Data entries start

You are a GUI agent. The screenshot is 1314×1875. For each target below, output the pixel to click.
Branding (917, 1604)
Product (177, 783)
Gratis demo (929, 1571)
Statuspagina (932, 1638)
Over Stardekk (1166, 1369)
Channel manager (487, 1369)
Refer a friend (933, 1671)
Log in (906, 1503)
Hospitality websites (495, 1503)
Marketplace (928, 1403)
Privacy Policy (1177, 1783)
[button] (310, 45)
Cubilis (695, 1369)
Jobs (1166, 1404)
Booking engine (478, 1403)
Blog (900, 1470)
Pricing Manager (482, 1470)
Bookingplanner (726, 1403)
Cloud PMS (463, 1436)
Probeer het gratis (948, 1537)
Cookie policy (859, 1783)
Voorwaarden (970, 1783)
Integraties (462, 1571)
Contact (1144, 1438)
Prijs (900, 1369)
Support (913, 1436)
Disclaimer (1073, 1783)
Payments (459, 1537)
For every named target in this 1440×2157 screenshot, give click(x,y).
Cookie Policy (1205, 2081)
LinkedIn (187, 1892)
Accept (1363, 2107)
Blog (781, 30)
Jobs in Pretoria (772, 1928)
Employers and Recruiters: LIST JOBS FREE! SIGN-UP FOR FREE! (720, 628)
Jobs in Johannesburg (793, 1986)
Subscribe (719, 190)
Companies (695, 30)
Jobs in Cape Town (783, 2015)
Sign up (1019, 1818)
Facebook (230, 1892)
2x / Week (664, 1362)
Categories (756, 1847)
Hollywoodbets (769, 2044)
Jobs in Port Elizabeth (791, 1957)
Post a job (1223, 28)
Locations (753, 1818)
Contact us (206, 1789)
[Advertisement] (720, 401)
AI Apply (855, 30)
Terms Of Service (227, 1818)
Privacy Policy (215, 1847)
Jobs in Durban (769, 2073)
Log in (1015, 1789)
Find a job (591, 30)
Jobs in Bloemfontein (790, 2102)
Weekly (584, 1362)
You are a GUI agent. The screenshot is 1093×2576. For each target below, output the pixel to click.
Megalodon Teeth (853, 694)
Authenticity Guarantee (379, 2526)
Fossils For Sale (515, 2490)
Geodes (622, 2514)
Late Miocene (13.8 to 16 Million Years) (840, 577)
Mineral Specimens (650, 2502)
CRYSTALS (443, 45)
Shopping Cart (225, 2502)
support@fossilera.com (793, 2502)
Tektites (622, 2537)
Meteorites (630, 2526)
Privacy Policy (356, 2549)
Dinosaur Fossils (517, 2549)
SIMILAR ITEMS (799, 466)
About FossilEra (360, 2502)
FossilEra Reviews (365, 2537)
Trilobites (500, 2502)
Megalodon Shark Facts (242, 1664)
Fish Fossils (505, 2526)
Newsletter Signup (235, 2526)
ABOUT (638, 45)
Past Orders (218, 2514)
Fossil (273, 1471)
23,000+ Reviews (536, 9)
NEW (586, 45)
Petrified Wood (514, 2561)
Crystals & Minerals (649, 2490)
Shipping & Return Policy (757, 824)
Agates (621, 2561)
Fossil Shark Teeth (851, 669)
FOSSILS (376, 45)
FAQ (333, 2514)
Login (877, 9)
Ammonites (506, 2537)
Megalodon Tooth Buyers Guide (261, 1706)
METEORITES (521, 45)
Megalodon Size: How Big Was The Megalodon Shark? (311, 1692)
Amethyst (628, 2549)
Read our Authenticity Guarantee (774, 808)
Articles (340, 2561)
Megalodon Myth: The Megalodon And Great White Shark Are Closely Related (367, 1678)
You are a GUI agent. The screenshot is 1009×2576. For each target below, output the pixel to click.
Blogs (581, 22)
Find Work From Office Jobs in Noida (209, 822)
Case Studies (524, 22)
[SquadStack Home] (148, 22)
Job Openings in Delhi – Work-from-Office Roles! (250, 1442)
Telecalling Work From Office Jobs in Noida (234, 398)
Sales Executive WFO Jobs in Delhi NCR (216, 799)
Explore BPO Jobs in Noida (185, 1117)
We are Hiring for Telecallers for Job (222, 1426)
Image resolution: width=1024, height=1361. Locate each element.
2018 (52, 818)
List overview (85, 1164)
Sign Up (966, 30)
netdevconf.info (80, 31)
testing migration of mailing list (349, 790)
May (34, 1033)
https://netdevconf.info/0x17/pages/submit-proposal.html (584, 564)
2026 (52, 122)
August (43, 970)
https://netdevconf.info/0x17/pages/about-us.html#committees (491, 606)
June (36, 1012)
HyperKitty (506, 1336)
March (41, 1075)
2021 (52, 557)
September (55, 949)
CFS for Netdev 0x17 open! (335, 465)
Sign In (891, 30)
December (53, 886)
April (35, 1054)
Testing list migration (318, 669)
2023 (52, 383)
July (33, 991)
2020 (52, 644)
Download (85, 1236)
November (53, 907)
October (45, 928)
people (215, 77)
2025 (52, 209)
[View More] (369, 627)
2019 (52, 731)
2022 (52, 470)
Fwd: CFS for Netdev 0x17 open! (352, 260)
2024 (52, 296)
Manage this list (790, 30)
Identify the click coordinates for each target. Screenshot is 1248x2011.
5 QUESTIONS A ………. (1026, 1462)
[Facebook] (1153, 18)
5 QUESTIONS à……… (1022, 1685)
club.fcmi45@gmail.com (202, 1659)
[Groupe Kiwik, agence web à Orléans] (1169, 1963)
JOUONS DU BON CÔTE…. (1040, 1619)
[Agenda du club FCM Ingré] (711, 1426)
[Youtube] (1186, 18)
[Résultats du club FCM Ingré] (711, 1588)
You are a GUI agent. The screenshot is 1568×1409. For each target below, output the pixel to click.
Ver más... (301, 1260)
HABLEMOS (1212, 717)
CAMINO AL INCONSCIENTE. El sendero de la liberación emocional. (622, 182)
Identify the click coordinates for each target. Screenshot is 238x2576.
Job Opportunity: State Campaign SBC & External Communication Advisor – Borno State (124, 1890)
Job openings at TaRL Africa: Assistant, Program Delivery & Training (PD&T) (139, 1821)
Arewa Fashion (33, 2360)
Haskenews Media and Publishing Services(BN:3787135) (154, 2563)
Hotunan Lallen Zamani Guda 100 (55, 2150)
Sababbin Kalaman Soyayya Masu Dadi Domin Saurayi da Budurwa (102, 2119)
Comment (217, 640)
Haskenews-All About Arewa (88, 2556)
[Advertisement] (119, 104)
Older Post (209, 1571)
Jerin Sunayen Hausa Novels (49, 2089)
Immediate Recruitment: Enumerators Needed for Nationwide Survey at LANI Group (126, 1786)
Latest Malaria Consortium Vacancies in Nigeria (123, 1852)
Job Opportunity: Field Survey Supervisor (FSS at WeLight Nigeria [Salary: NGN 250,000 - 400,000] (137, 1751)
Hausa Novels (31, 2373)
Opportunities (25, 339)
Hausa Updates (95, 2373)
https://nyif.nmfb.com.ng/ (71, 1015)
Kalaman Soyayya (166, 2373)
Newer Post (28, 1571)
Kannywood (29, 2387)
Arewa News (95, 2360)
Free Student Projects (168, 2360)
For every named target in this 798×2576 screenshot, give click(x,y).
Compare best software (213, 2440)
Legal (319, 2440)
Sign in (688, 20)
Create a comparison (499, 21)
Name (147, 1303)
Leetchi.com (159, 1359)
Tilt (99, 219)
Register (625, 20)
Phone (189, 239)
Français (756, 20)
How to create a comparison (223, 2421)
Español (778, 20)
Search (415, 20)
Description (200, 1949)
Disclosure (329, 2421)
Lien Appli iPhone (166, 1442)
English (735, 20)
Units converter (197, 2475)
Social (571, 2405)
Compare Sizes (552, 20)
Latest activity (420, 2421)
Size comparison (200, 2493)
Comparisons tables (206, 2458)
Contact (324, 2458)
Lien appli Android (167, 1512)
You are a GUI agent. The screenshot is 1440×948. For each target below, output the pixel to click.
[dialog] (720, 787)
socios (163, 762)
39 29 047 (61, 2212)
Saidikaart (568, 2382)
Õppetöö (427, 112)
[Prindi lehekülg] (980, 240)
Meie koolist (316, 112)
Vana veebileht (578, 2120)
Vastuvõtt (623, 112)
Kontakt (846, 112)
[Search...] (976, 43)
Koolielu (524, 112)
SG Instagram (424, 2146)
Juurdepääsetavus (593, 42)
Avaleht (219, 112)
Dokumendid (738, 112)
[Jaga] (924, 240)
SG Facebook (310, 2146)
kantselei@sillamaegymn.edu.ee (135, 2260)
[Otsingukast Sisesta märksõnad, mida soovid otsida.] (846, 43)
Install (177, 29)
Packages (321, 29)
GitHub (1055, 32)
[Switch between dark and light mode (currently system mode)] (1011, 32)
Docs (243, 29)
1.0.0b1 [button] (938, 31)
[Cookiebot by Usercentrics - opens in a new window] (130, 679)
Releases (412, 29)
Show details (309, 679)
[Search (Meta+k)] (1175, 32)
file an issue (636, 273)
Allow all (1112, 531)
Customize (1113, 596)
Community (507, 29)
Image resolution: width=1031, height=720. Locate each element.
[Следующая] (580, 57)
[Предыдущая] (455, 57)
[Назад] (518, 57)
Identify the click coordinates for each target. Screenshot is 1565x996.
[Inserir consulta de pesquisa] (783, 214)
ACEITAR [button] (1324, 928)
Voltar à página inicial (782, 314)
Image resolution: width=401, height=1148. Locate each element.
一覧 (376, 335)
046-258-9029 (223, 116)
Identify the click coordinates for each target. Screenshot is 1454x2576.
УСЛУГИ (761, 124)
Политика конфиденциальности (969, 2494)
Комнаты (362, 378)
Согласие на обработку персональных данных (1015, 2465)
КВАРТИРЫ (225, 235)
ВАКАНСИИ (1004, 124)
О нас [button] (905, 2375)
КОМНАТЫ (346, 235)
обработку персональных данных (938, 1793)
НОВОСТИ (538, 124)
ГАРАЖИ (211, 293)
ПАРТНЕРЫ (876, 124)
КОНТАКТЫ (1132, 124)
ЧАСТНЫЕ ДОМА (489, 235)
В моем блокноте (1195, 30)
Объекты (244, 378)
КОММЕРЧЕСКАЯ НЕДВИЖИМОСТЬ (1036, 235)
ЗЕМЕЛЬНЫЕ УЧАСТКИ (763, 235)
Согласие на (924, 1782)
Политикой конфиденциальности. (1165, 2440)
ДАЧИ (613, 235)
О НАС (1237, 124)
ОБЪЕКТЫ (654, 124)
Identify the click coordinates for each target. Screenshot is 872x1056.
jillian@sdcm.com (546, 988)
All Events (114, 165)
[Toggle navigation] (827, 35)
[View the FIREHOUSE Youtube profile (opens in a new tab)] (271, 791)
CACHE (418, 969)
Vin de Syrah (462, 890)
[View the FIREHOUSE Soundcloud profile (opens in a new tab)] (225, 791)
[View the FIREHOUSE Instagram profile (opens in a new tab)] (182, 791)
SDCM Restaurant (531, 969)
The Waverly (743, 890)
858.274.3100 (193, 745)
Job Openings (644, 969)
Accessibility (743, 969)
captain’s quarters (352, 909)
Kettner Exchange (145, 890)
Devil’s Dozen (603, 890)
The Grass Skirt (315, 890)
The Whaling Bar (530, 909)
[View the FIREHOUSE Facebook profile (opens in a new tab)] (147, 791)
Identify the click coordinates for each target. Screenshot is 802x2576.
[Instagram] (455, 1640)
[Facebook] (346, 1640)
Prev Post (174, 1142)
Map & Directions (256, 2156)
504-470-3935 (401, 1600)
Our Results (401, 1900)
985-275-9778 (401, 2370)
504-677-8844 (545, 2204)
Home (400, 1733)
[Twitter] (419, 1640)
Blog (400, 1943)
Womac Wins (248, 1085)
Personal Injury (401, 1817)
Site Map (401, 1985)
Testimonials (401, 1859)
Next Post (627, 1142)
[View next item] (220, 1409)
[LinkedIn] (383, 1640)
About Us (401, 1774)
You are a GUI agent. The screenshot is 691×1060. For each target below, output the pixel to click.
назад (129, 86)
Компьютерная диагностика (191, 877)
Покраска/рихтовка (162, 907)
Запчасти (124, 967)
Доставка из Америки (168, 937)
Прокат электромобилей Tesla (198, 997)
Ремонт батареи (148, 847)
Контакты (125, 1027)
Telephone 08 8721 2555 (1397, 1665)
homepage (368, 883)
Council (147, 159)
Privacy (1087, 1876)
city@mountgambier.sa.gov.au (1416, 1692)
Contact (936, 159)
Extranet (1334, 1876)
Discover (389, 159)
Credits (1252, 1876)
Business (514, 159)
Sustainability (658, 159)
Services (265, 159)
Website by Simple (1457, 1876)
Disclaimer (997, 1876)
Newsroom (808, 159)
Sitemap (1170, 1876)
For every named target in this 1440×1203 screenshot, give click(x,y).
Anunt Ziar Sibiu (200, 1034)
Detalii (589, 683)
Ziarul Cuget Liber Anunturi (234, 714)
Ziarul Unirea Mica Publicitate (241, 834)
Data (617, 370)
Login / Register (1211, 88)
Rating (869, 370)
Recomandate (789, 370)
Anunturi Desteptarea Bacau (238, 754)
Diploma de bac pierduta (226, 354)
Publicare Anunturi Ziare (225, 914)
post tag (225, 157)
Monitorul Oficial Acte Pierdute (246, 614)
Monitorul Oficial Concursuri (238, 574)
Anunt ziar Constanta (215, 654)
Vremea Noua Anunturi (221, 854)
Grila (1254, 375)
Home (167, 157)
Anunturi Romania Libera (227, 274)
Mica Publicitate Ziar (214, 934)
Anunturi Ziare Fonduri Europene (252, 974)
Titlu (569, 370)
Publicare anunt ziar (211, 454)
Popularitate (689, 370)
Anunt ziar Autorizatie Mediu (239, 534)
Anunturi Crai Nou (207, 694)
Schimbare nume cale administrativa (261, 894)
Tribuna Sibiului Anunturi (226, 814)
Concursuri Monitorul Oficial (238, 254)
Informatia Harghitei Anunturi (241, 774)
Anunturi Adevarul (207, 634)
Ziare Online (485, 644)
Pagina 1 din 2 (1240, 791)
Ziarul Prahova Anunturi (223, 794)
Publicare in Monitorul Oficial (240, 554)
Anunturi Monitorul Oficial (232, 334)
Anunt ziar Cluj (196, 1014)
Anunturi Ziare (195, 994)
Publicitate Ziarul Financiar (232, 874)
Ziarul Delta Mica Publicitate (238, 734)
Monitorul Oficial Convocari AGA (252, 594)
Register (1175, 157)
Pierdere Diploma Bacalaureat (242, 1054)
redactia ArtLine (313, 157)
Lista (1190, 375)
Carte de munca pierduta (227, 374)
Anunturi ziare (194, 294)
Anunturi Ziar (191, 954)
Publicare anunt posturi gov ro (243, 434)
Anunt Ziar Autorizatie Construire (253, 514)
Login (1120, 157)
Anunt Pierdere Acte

Data entries end

Task instructions:
Write out again every line of the items, starting with the line containing "Ziarul Delta Mica Publicitate (238, 734)" and going on through the last line of the items. Raise each number in the coordinate answers by 66.

Output for this exercise:
Ziarul Delta Mica Publicitate (304, 800)
Monitorul Oficial Convocari AGA (318, 660)
Register (1241, 223)
Pierdere Diploma Bacalaureat (308, 1120)
redactia ArtLine (379, 223)
Lista (1256, 441)
Carte de munca pierduta (293, 440)
Anunturi ziare (260, 360)
Anunturi Ziar (257, 1020)
Publicare anunt posturi gov ro (309, 500)
Anunt Ziar Autorizatie Construire (319, 580)
Login (1186, 223)
Anunt Pierdere Acte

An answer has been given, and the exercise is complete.